The present invention relates to character recognition and, more particularly, to recognition of strings of characters formed with magnetic material in selected geometries on substrates.
Storage of information in one magnetic material based form or another for a subsequent retrieval has become commonplace. In one form, characters with assigned meanings are provided on a nonmagnetic substrate through being formed with magnetizable material thereon in such a manner that they can be recognized both visually and by the resulting characteristic magnetic field distribution patterns they exhibit after magnetization. For example, negotiable bank checks are a common means used in payment processes to provide payment to businesses in exchange for goods and services provided thereby. Such businesses in many situations would like to identify by use of an automatic machine the drawer and the drawer's bank account on which such a check is drawn as means for reviewing any past transactions with the drawer, other's experiences in dealing with the drawer, and account funding. Such information provides a rational basis for determining whether the check in question should be accepted by the business in payment for whatever goods or services are to be provided.
Though such bank checks may vary in size and style, each is typically printed with a series of standardized characters using ink containing magnetizable particles. Such characters then offer the possibility of being recognized automatically by machine after magnetizing these particles thereon through sensing the peculiar magnetic field distributions emanating therefrom due to the particular presences and absences of the magnetizable particles over the area associated with each character.
Over the years, many machine systems have been developed for the purpose of magnetic ink character recognition (MICR) to automate the sensing and identification of such standardized character strings on bank checks. A typical MICR system recognizes the magnetic ink characters on the bank check by passing it by a sensor and deriving a sensor output waveform representing the rates of change of the magnetic fluxes emanating from the character magnetizable particles, as each is peculiarly distributed over the area associated therewith, to distinguish one from another.

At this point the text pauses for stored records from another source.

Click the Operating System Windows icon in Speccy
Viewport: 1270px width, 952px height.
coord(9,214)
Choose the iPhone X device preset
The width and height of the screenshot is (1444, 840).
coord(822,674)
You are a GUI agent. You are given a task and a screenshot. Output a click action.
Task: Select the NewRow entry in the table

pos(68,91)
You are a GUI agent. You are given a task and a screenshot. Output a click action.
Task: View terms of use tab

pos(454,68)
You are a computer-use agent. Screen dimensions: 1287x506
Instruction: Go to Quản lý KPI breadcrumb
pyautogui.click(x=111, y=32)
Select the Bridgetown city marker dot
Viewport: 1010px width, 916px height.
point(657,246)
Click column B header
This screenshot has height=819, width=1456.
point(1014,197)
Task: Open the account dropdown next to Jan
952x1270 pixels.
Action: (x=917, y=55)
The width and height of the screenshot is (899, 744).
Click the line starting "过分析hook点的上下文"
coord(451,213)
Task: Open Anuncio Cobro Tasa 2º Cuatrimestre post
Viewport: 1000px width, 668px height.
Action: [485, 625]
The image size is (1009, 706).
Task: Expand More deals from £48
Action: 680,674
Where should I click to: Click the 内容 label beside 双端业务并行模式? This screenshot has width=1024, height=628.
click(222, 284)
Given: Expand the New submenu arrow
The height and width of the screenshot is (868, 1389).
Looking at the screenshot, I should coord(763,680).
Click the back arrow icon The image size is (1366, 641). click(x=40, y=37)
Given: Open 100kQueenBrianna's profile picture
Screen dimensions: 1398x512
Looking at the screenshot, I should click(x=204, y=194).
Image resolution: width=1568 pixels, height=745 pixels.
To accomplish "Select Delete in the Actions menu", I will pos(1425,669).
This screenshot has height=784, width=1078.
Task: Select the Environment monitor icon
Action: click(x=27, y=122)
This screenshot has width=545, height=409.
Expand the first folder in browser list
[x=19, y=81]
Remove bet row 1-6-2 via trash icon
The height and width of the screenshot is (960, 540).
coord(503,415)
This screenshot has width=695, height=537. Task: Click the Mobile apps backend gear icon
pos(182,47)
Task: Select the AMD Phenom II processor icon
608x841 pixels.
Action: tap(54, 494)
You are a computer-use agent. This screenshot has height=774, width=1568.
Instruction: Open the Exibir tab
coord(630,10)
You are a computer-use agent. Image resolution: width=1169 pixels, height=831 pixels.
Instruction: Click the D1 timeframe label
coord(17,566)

Because the areal distribution of the magnetic ink associated with each character is unique as formed over a standard 8.times.9 cell matrix containing cells of standard area and form, the waveform derived for each standard character, so defined, after sensing is unique and substantially repeatable.
The accuracy of any particular recognition system turns, first, on the reliability, preservability and accuracy of the printing of the magnetic ink characters on bank checks or other substrates of interest. The accuracy then further depends on the reliability, accuracy and tolerance for degradation and noise in the recognition system in its sensing of changes in the magnetic fluxes of characters moving past the system magnetic field sensor and the subsequent matching of the resulting waveforms with criteria established therein to provide a signal representation for the corresponding character.
Prior art machine recognition systems have addressed the recognition of magnetic ink characters through various methods of converting the waveforms, resulting from detecting the flux changes due to the moving magnetized particles in the ink of a character, to what's desired to be an equivalent digital signal to thereby provide a basis for a recognition process for each character sensed on a bank check. One type of system of this nature, for example, correlates timing pulses with the speed of the movement of the check through the system as found by a mechanically based measurement to represent the timing of magnetic changes indicating the nature and presence of a character. The peak of the signals resulting from such changes must, depending on the polarity thereof, pass beyond corresponding minimum positive and negative thresholds set in the system leading to the pass beyond, and the not pass beyond, results being stored in corresponding positive and negative registers. The outputs of the positive and negative registers are used to ascertain from the waveform character providing it.
Accurate assembling of this peak information for each character based on its magnetic flux change waveform is a problem due to the presence of "noise," i.e. primarily imperfections in the magnetic material of the characters on the bank checks in most circumstances. Imperfections in the magnetic materials due to creases in the paper and bald spots due to misprinting, and to wear in handling, distort the waveform for the affected character. A complex waveform classification scheme such as that just described, employing information as to both positive and negative peaks either passing beyond the corresponding thresholds or not in output waveform from the character sensing, is used by the system to reduce the effect of such noise on the recognition process. This information is matched in the system against characteristic positive and negative peak patterns expected in the waveforms of each character as the basis for several matchings to thereby reduce the likelihood of error in selecting a character to be represented as being like the one providing the waveform.
One problem with such a system is that the limited character quality tolerances of such a scheme can require the setting of the threshold levels for the peaks so that increased accuracy can be obtained only at the expense of an increased rejection rate. Thus, a recognition system that maintains a high degree of accuracy while permitting a relatively high level of noise in the waveforms sensed from passing standardized MICR characters on bank checks or other substrates of interest is desired.